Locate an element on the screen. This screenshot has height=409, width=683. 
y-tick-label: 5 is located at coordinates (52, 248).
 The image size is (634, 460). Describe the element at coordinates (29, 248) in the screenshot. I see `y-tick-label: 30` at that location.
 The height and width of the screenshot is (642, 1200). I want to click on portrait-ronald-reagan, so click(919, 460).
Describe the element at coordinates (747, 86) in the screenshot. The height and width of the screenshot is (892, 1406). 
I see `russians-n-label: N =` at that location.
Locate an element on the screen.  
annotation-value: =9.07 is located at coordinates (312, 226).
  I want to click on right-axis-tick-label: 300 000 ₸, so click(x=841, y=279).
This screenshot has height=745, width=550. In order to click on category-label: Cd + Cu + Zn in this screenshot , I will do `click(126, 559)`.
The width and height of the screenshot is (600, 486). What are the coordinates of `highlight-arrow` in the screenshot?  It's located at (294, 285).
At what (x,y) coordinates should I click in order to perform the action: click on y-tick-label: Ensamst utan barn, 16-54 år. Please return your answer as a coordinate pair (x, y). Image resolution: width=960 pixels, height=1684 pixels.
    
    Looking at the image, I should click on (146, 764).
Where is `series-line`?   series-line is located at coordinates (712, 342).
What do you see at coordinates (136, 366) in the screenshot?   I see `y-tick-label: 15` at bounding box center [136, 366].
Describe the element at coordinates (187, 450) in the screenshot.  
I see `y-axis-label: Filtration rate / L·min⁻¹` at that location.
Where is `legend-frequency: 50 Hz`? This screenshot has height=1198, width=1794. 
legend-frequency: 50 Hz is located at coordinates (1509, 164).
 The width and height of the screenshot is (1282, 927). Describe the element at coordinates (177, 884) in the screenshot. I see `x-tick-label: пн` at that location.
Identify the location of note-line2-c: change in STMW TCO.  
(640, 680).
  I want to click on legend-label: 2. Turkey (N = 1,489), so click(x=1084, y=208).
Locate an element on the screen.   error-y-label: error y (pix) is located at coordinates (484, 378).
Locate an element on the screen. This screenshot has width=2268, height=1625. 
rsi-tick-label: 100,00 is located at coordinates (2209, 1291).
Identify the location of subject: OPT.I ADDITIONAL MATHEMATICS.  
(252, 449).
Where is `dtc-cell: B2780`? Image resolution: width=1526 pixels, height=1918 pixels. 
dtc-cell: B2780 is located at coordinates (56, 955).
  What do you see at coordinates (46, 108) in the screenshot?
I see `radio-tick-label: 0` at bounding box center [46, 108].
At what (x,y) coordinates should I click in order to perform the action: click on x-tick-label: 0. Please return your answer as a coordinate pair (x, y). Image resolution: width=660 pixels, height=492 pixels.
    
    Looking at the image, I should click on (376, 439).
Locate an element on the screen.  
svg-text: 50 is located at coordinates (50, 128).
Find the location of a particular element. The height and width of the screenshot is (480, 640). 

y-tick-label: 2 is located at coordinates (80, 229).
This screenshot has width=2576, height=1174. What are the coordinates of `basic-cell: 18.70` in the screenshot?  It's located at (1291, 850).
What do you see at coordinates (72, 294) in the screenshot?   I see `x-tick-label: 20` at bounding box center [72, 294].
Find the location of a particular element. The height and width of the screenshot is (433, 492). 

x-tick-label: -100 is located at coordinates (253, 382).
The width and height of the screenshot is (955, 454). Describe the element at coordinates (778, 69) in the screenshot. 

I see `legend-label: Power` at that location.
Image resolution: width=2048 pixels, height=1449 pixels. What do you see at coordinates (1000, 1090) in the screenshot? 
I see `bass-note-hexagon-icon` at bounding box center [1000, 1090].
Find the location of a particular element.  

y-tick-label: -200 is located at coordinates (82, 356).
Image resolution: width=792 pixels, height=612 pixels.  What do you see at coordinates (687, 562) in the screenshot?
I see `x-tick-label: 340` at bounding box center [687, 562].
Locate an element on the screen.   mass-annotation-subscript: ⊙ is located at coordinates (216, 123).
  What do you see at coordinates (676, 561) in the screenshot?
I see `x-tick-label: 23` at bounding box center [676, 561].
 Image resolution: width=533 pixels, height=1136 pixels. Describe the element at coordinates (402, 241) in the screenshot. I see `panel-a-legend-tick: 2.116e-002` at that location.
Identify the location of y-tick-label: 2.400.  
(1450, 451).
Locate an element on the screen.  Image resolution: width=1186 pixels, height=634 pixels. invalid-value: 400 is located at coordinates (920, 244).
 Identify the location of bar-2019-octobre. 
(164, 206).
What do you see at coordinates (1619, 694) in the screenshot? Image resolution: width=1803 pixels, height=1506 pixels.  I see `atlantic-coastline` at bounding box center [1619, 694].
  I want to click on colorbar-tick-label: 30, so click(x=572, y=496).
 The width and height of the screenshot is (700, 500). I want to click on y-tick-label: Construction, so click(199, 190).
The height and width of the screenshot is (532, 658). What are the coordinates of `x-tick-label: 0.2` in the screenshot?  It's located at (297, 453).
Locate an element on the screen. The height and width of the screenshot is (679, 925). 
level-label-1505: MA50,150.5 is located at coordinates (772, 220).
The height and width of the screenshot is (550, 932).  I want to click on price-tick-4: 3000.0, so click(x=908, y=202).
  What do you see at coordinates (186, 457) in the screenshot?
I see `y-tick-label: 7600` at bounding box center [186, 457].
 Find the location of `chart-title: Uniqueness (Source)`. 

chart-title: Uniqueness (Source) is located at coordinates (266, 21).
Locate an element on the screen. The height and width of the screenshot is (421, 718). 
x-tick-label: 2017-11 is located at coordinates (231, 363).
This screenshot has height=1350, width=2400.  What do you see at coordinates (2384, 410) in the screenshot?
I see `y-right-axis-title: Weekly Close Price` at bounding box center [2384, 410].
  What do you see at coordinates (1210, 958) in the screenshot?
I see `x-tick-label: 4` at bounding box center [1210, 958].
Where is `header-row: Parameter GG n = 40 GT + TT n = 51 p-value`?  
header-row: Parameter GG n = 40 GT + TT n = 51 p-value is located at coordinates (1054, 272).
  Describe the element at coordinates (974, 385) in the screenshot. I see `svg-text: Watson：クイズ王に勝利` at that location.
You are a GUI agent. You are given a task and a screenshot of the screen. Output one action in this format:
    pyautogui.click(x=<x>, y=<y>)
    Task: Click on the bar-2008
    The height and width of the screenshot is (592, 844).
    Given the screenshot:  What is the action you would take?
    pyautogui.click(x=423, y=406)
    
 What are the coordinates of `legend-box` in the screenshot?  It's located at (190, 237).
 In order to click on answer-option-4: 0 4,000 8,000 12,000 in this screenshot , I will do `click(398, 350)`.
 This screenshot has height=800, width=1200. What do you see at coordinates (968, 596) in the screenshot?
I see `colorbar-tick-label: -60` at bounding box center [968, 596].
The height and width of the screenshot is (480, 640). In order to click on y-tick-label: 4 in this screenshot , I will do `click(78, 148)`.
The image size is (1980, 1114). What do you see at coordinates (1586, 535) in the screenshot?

+++

Written task | Return the items from the line that contains "What do you see at coordinates (136, 366)" through the line that contains "(640, 680).", both included, reproducing them verbatim.

Solved exercise |
What do you see at coordinates (136, 366) in the screenshot?   I see `y-tick-label: 15` at bounding box center [136, 366].
Describe the element at coordinates (187, 450) in the screenshot.  
I see `y-axis-label: Filtration rate / L·min⁻¹` at that location.
Where is `legend-frequency: 50 Hz`? This screenshot has height=1198, width=1794. 
legend-frequency: 50 Hz is located at coordinates (1509, 164).
 The width and height of the screenshot is (1282, 927). Describe the element at coordinates (177, 884) in the screenshot. I see `x-tick-label: пн` at that location.
Identify the location of note-line2-c: change in STMW TCO.  
(640, 680).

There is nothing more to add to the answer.